Checking for corrupted files in directory with hundreds of thousands of images gradually slows down

If you have that many images, I would suggest you use multiprocessing. I created 100,000 files of which 5% were corrupt and checked them like this:

#!/usr/bin/env python3

import glob
from multiprocessing import Pool
from PIL import Image

def CheckOne(f):
    try:
        im = Image.open(f)
        im.verify()
        im.close()
        # DEBUG: print(f"OK: {f}")
        return
    except (IOError, OSError, Image.DecompressionBombError):
        # DEBUG: print(f"Fail: {f}")
        return f

if __name__ == '__main__':
    # Create a pool of processes to check files
    p = Pool()

    # Create a list of files to process
    files = [f for f in glob.glob("*.jpg")]

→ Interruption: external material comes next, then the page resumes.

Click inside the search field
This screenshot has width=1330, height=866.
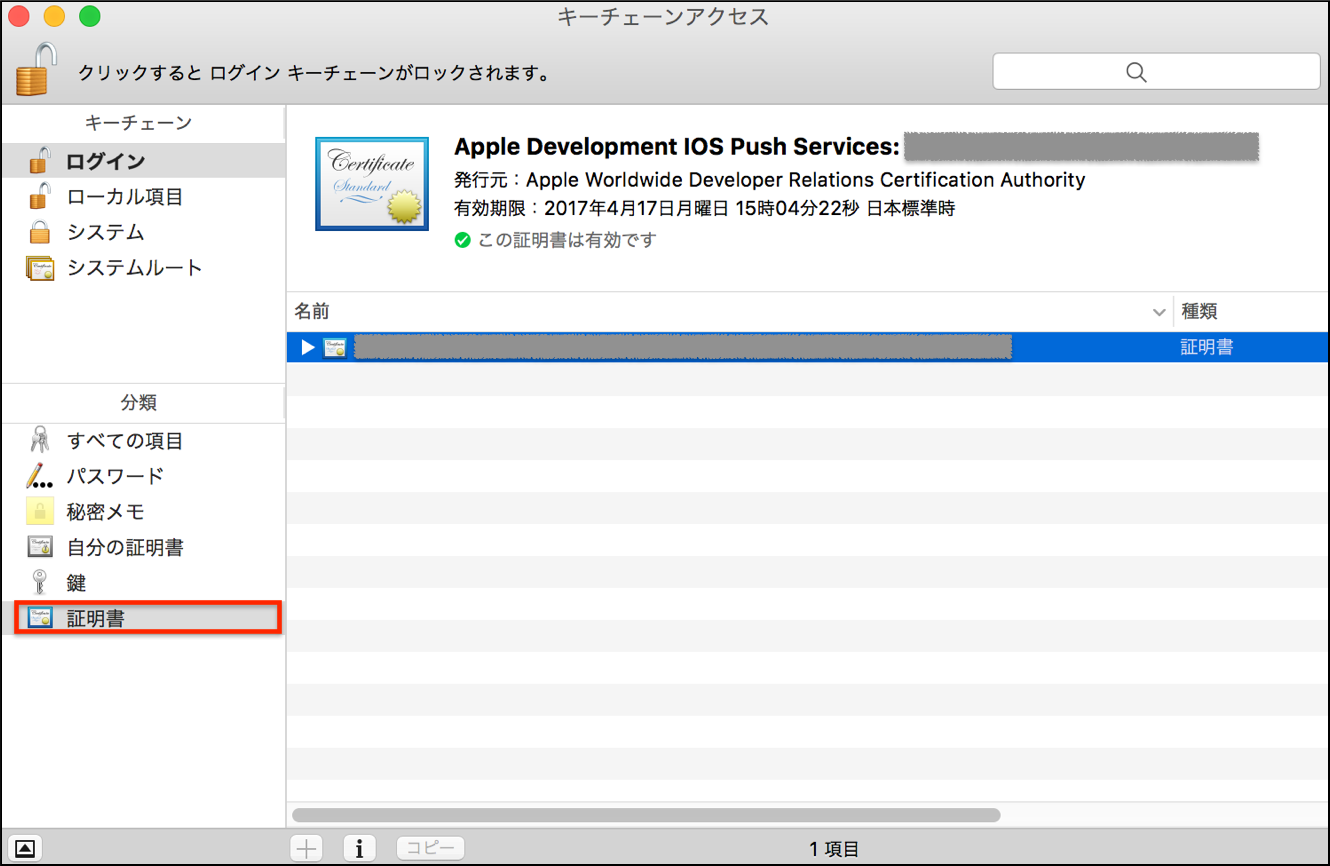coord(1155,71)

    print(f"Files to be checked: {len(files)}")

    # Map the list of files to check onto the Pool
    result = p.map(CheckOne, files)

    # Filter out None values representing files that are ok, leaving just corrupt ones
    result = list(filter(None, result)) 
    print(f"Num corrupt files: {len(result)}")

Sample Output

Files to be checked: 100002
Num corrupt files: 5001

That takes 1.6 seconds on my 12-core CPU with NVME disk, but should still be noticeably faster for you.